Objective:
Report each line of the data below that contains the string "tree", and copy every such line in full.

[Document and screenshot pointing data]
_ _ _ _
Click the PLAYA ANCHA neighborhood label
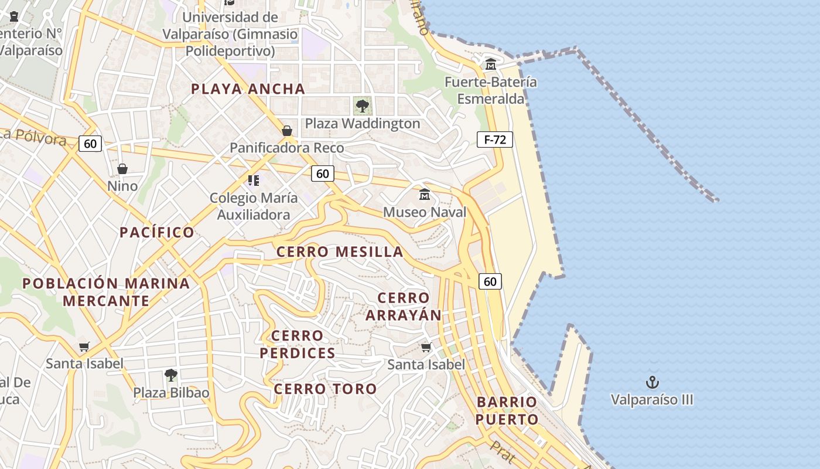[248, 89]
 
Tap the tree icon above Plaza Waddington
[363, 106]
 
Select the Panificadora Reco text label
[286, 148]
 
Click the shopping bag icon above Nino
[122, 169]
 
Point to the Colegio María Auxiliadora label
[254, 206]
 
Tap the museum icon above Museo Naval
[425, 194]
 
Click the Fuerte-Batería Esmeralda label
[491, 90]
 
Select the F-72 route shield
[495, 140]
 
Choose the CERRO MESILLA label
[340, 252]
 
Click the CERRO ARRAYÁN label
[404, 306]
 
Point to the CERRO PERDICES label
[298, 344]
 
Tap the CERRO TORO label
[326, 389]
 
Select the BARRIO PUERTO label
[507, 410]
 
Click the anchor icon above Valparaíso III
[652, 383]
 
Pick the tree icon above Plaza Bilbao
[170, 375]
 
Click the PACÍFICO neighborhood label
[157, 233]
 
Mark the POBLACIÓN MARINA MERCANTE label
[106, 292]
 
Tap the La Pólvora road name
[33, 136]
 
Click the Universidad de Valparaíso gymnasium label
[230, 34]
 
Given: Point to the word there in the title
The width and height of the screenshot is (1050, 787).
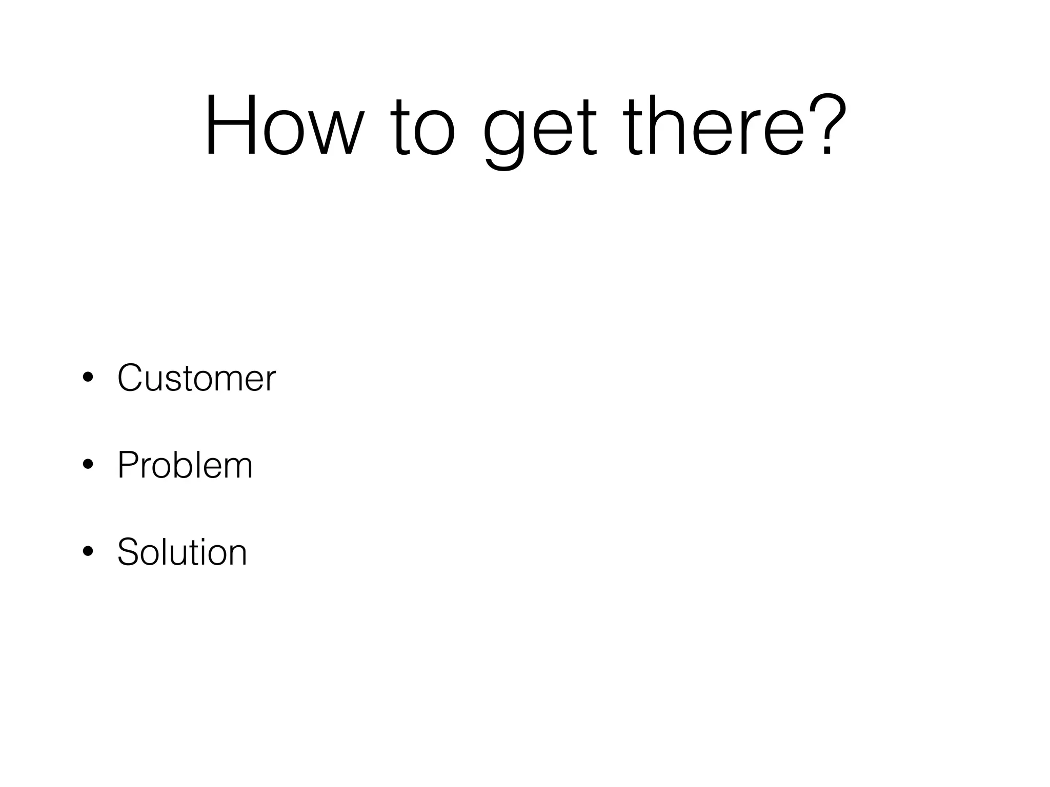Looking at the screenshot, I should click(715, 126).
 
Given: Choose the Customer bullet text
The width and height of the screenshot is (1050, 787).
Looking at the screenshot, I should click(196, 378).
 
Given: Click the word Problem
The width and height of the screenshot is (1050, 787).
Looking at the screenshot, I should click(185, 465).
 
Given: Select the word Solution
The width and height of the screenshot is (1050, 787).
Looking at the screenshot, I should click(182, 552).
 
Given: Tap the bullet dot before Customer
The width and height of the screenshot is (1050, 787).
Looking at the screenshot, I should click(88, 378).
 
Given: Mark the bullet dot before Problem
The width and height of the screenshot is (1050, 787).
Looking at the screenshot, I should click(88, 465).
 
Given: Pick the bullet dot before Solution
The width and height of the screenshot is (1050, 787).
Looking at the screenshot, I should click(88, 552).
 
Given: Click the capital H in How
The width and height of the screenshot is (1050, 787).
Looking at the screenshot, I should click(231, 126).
_ _ _ _
Answer to the task:
Tap the tree icon above Plaza Waddington
Pick the tree icon above Plaza Bilbao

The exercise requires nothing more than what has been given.